◆ Document excerpt ◆
--- START ---

The big number: AMD's largest business unit, its computer and graphics segment, saw revenue in the quarter jump 73%year-over-year, driven in part by strong Ryzen processor sales.

People are talking: "We expect some softness in consumer demand in the second half of the year, depending on how overall macroeconomic conditions evolve," AMD President and CEO Lisa Su said on a call with analysts, but emphasized: "Our long-term strategy and growth drivers remain unchanged."

Opportunities: As the world shifts to working from home, AMD is benefitting from accelerated demand for server processors and increased PC sales, the company said. COVID-19 environment has been "positive for the data center market," Su added on the call. "We've seen some of our largest customers accelerate some of our deployments and we look forward to continuing to ramp our server business."

--- END ---

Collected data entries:
--- START ---

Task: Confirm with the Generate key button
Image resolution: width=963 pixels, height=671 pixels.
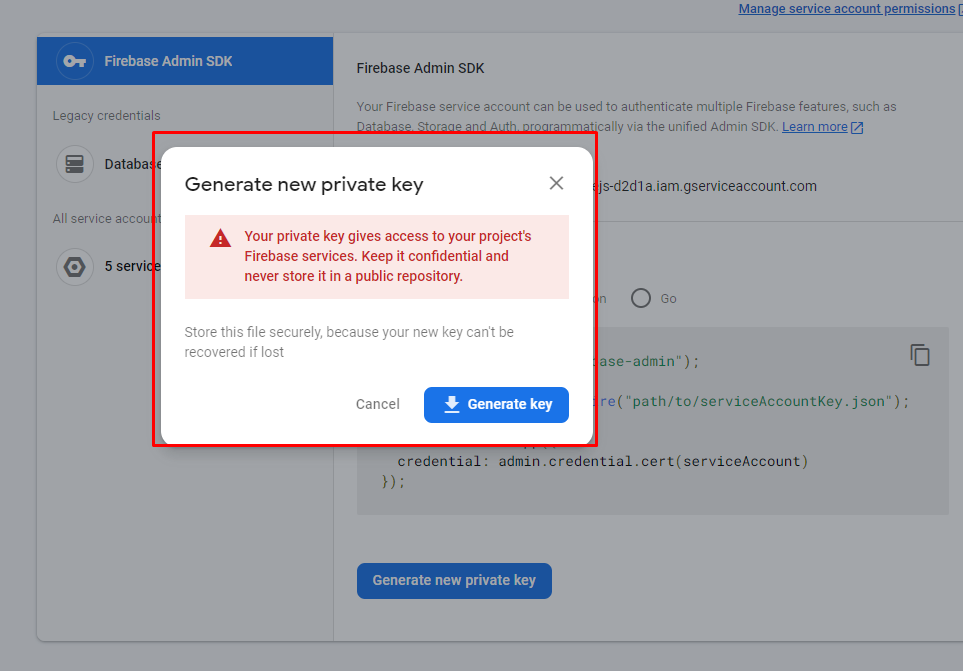Action: tap(496, 404)
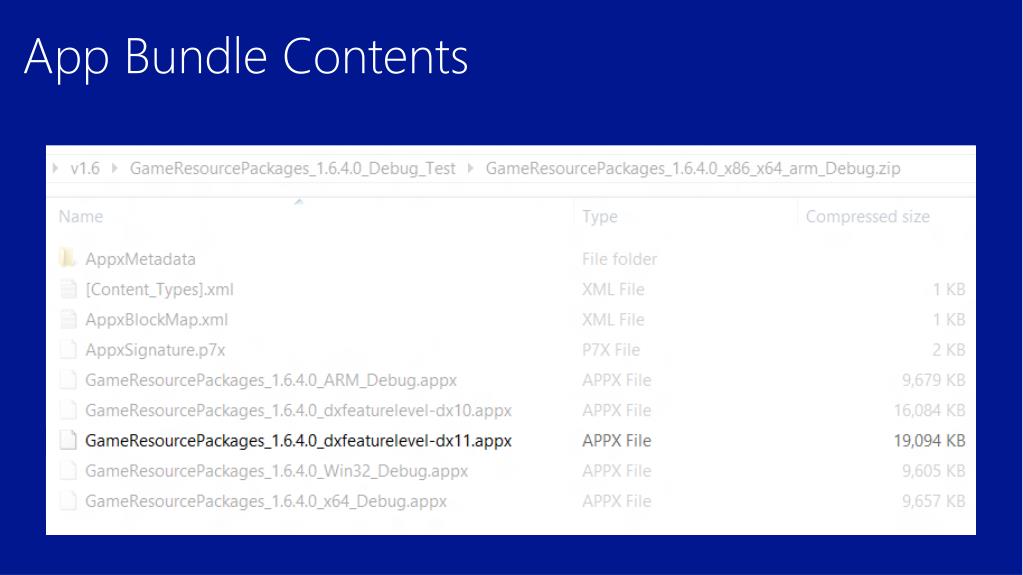
Task: Click the dxfeaturelevel-dx10.appx file icon
Action: click(68, 410)
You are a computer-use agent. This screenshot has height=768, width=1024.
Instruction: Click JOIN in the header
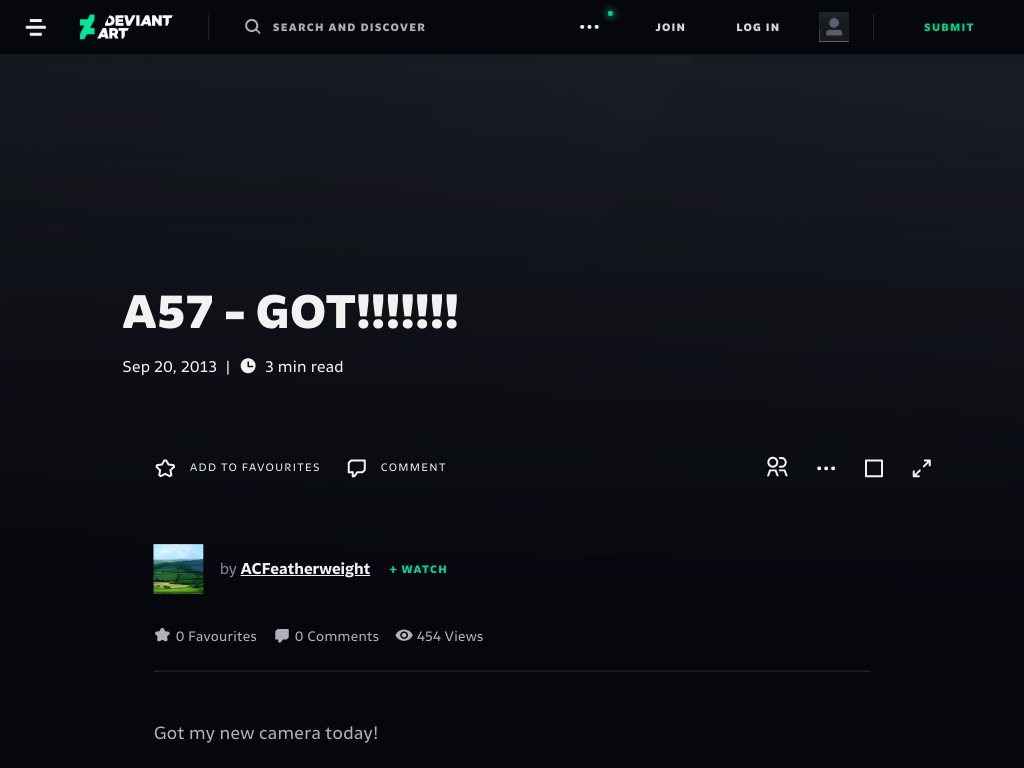pos(670,27)
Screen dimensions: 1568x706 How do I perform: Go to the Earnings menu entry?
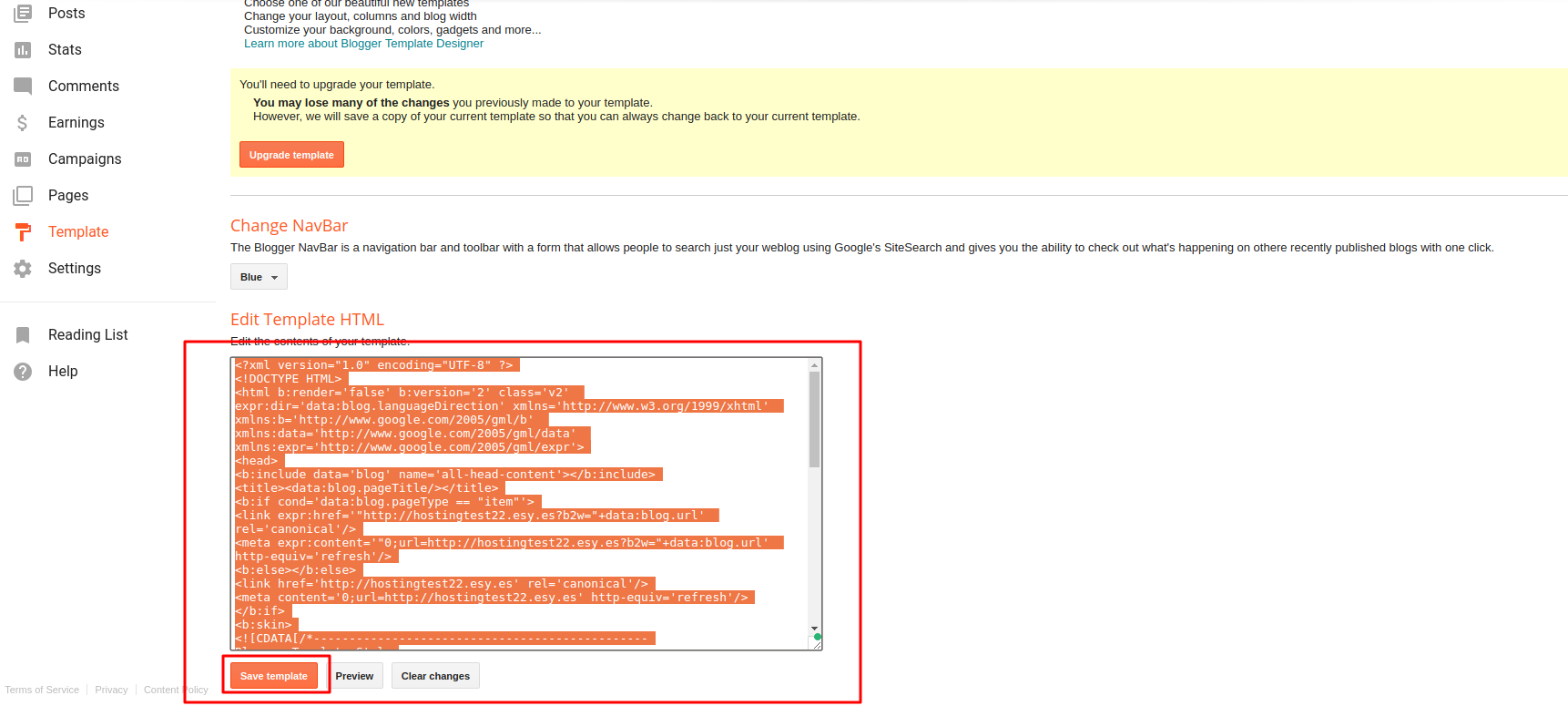pyautogui.click(x=76, y=123)
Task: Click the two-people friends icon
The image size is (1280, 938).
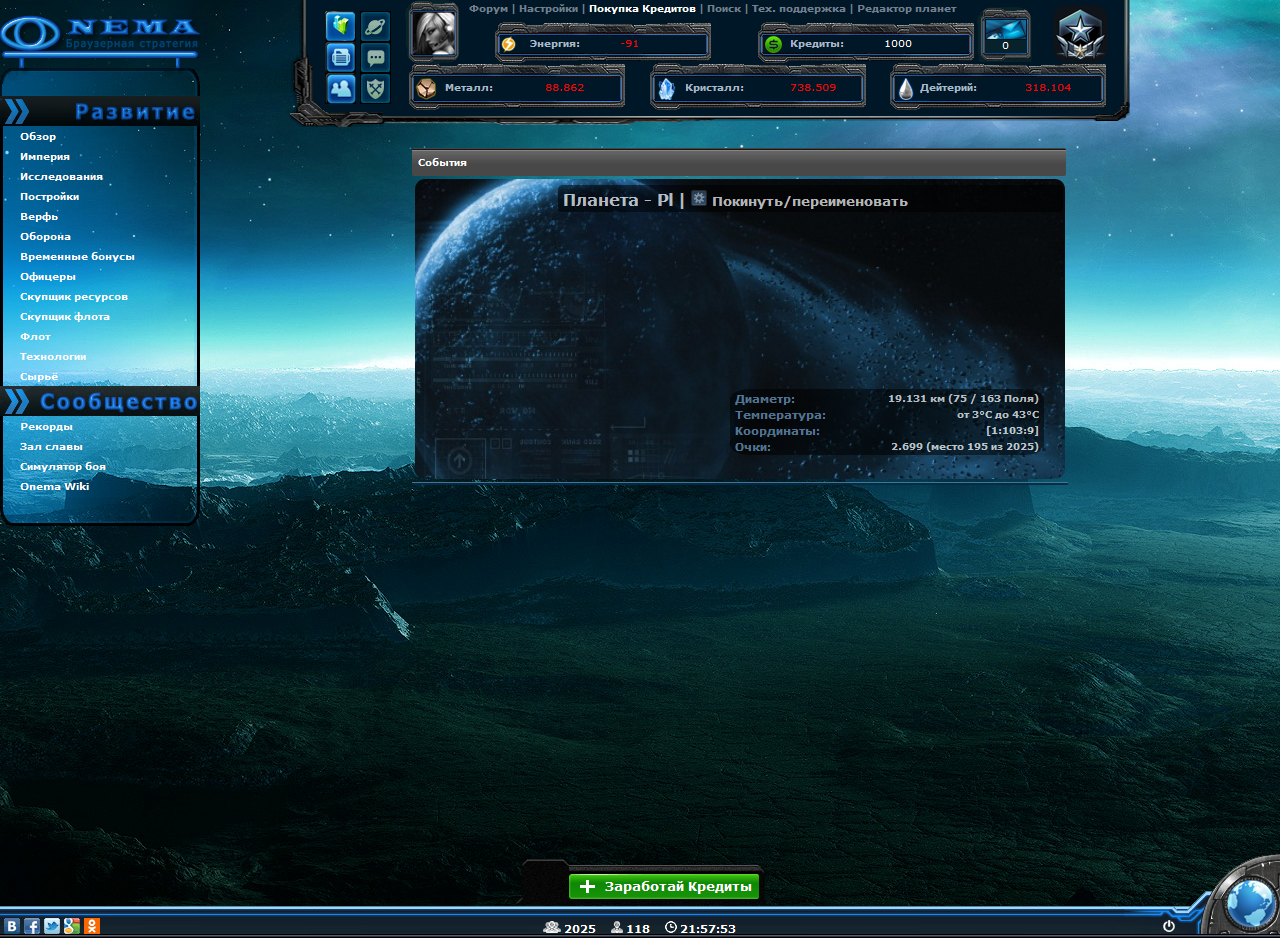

--- END ---

◆ Instructions to follow ◆
Carry on the excerpt about AMD's quarterly earnings, picking up after its final sentence.

◆ Task answer ◆
Threats: While there's been an initial boost in the need for cloud power and laptops, that demand could take a dip in the second half of the year. "The biggest question in my mind is the shape of the PC market this year," Su said. "We are expecting some weakness in the PC [and] notebook business in the second half of the year." AMD slightly lowered its revenue expectations for the full year in light of that risk.

The power struggle: AMD still doesn't have anywhere near the market power of rival Intel (which posted a resilient earnings report last week) when it comes to the server business. Su said server unit shipments more than tripled since last year, but analysts on the call said they thought AMD would do even better.